MABEL’S SECRET.



THE first day of the New Year, and the children were quarreling! A bad beginning!

"Alice and Harriet, take your knitting-work. John and Henry, you may each bring nine armfuls of wood into the woodshed. Mabel, you may take your slate and write, and I guess if they are let alone, the two babie’s will take care of themselves.
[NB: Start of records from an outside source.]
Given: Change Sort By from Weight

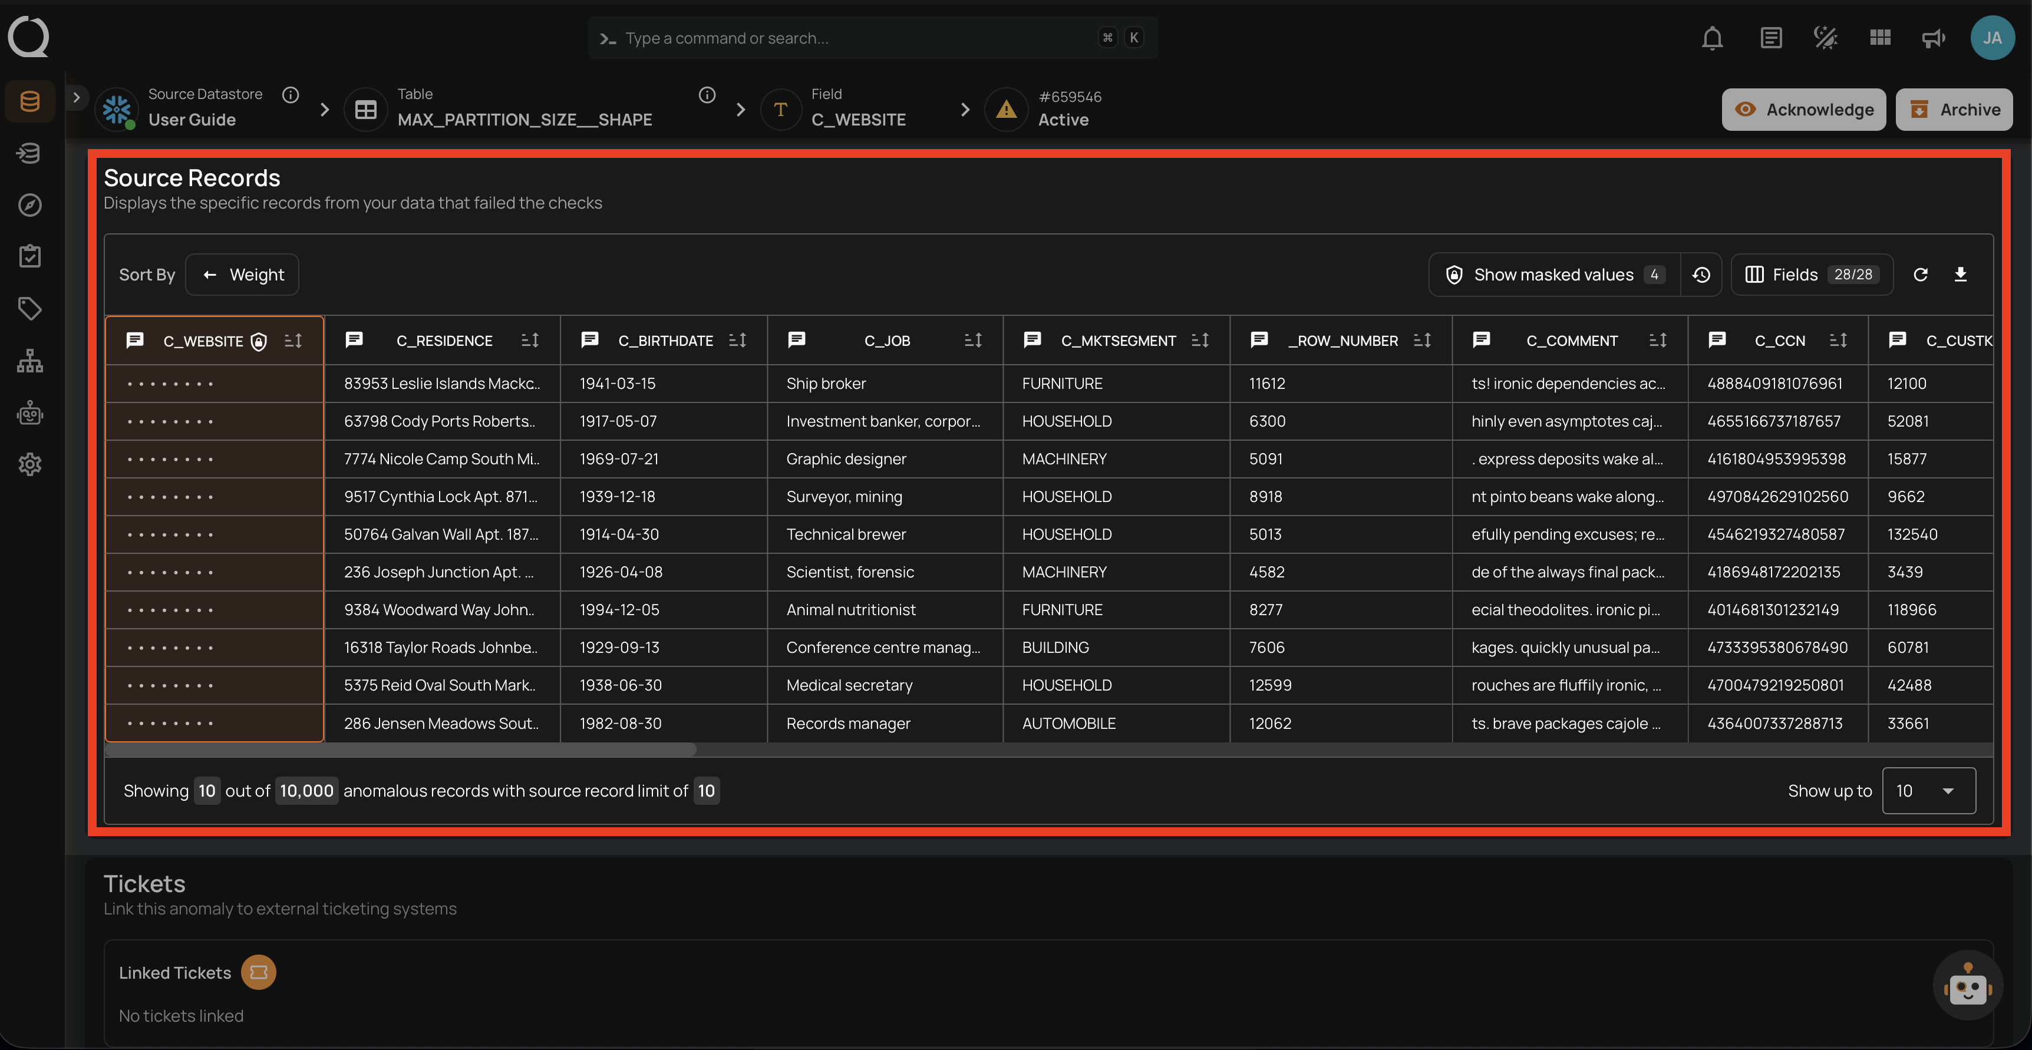Looking at the screenshot, I should coord(241,275).
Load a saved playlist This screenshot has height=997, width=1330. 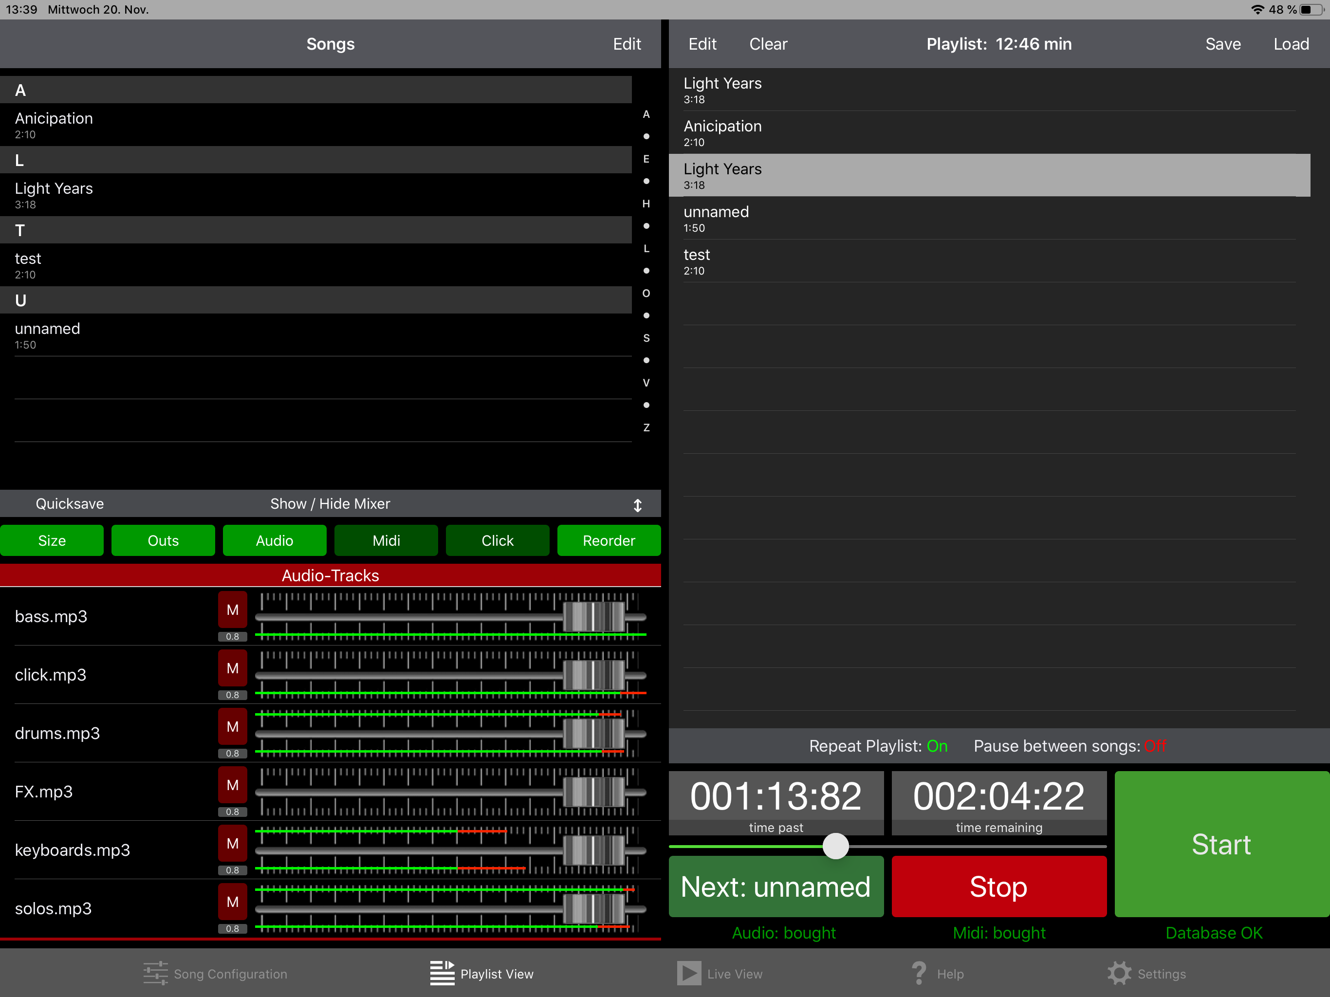pos(1290,44)
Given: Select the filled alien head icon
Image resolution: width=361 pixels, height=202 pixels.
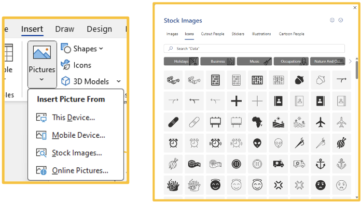Looking at the screenshot, I should 257,143.
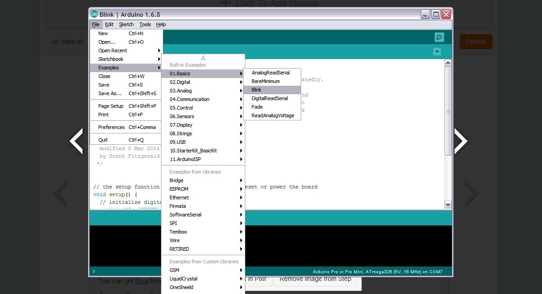542x294 pixels.
Task: Go to next image with right arrow
Action: (461, 141)
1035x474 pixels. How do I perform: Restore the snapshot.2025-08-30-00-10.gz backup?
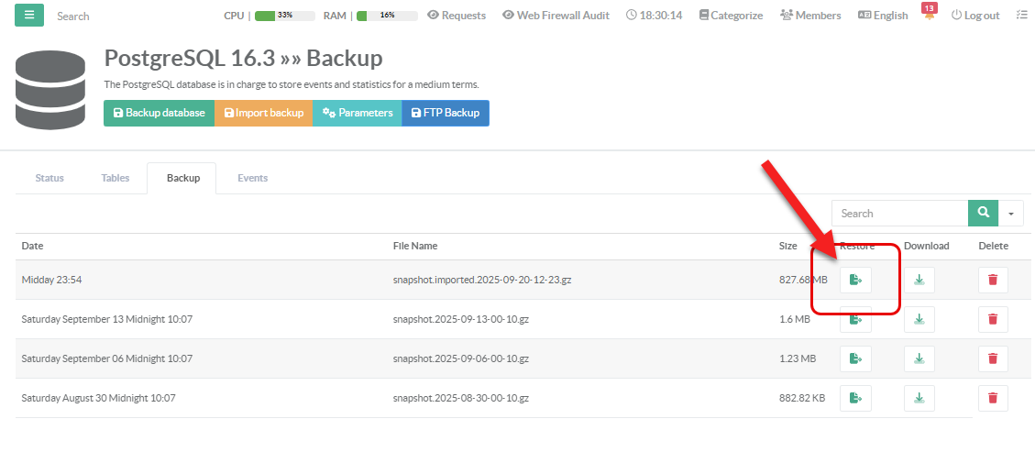pos(855,398)
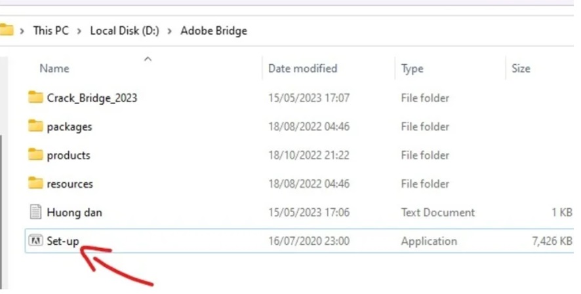The height and width of the screenshot is (294, 581).
Task: Expand the chevron after This PC
Action: [79, 31]
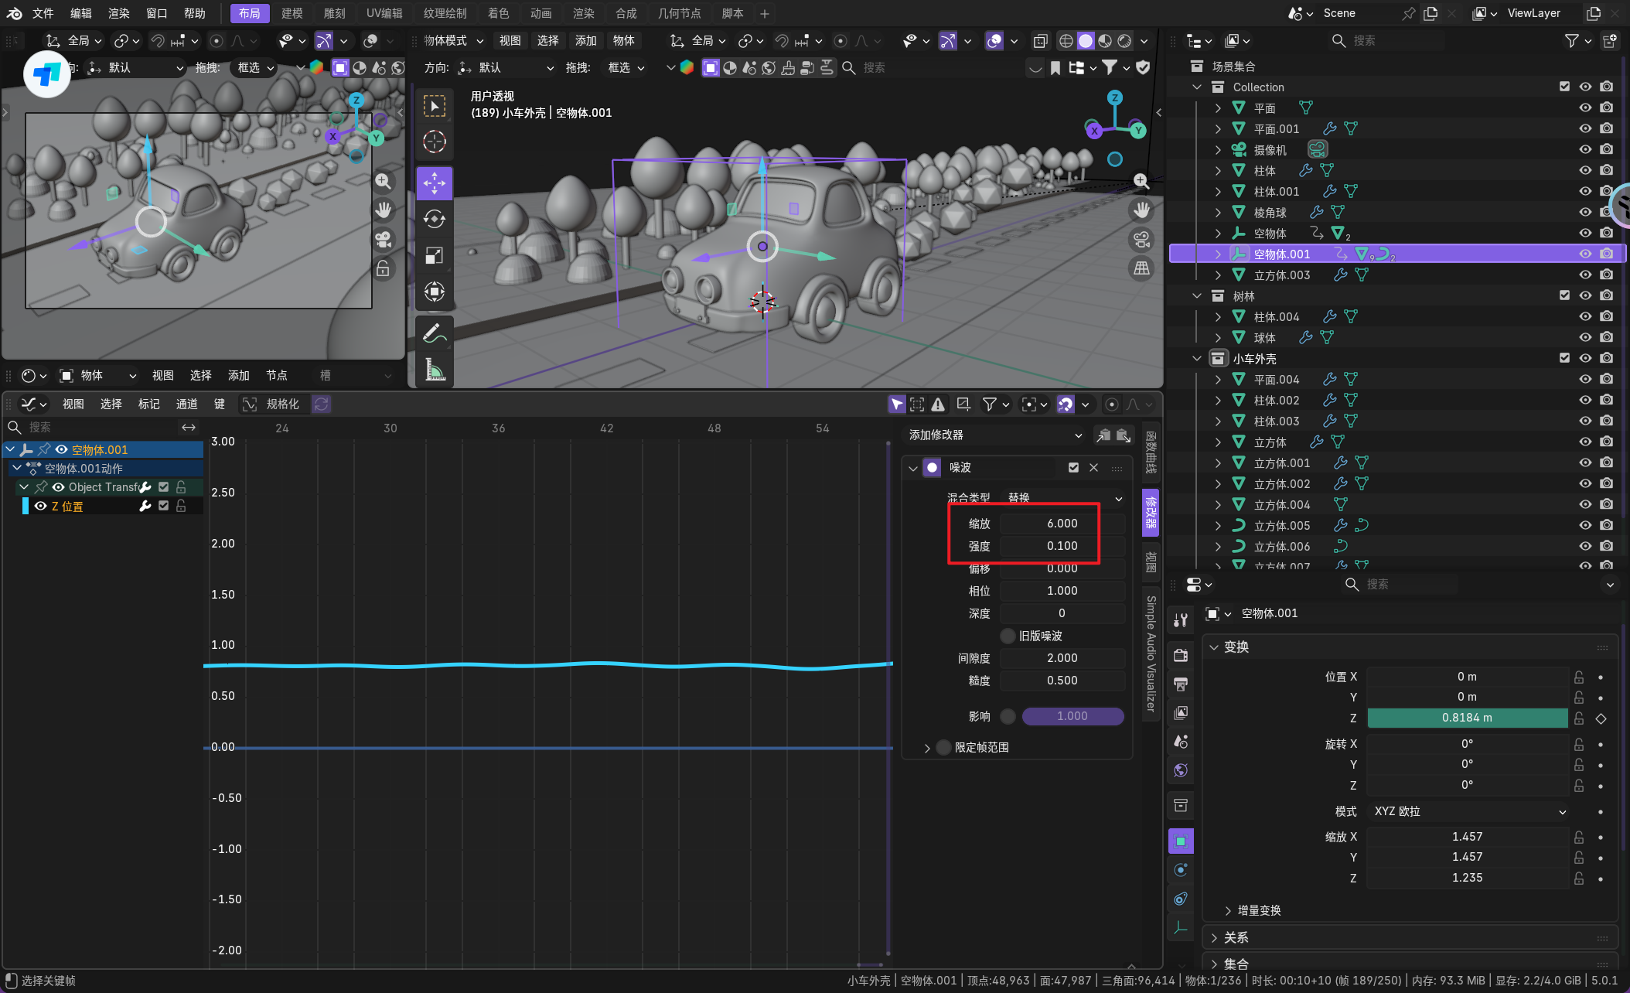
Task: Click the 规格化 button in graph editor
Action: (281, 404)
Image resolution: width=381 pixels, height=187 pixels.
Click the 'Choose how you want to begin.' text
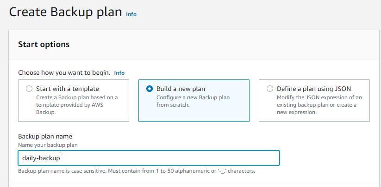[64, 73]
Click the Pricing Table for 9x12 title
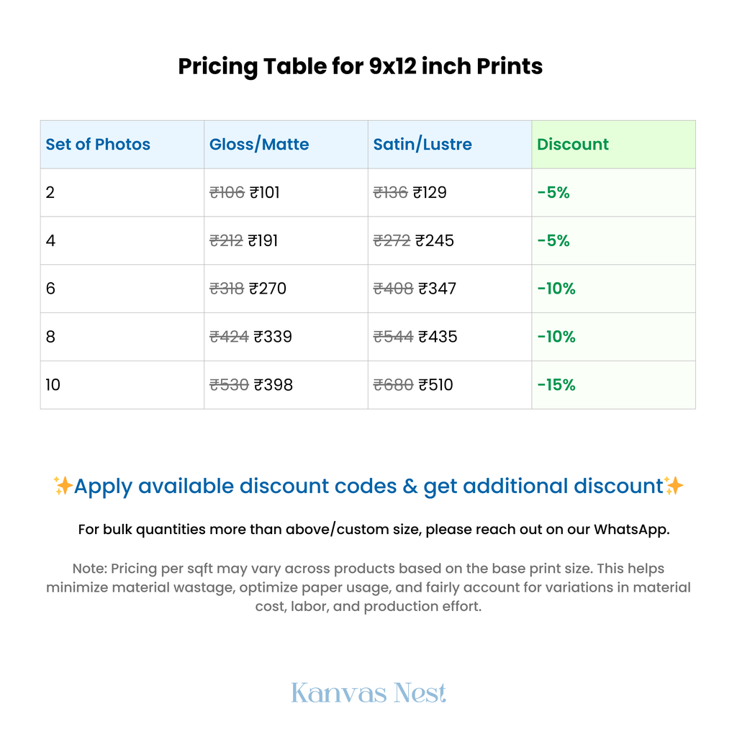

Now, for half an hour, let us have silence. If anybody speaks, let it be in a whisper."

So there was silence in the kitchen, except the noise the little mother made with her pie-making, and the occasional prattle of the two babies.

There was generally a good deal of noise at number thirteen; and sometimes pretty often it wasn't pleasant noise. The children were all young, and all wanted their own way;

She got a nice piece of paper, and sharpened the pencil anew for the child, although she was pie-making. 

Mabel copied it very carefully, and laid it away in the bottom of her handkerchief-box, saying, "I shall see it often there, and nobody goes there but mother and I."

But it happened one day that Harriet was sent to distribute the pile of clean handkerchiefs from the ironing-table into the different boxes, and as Mabel's was empty, she saw the writing. It was so short that she took it in at a glance.

Resolved to Alwas spek plesant 

when Ennybody speks cros.

MABEL FORD.

Somehow, it fixed itself in Harriet's mind, and that evening she was busy with pen and ink. The result was a writing in Harriet's handkerchief-box, with a resolution written more neatly, but the same in effect:

 Resolved: That I will try this year to return pleasant, words for cross ones. 

HARRIET FORD.

It made a difference that was easy to see when two of the children began to practice this resolution. There was less of quarreling.

"That's mine! You better mind your own business!" said John to Harriet, one day, when she took up his top, and was putting it in his drawer.

"But, John, mother wants me to clear up the room," said Harriet.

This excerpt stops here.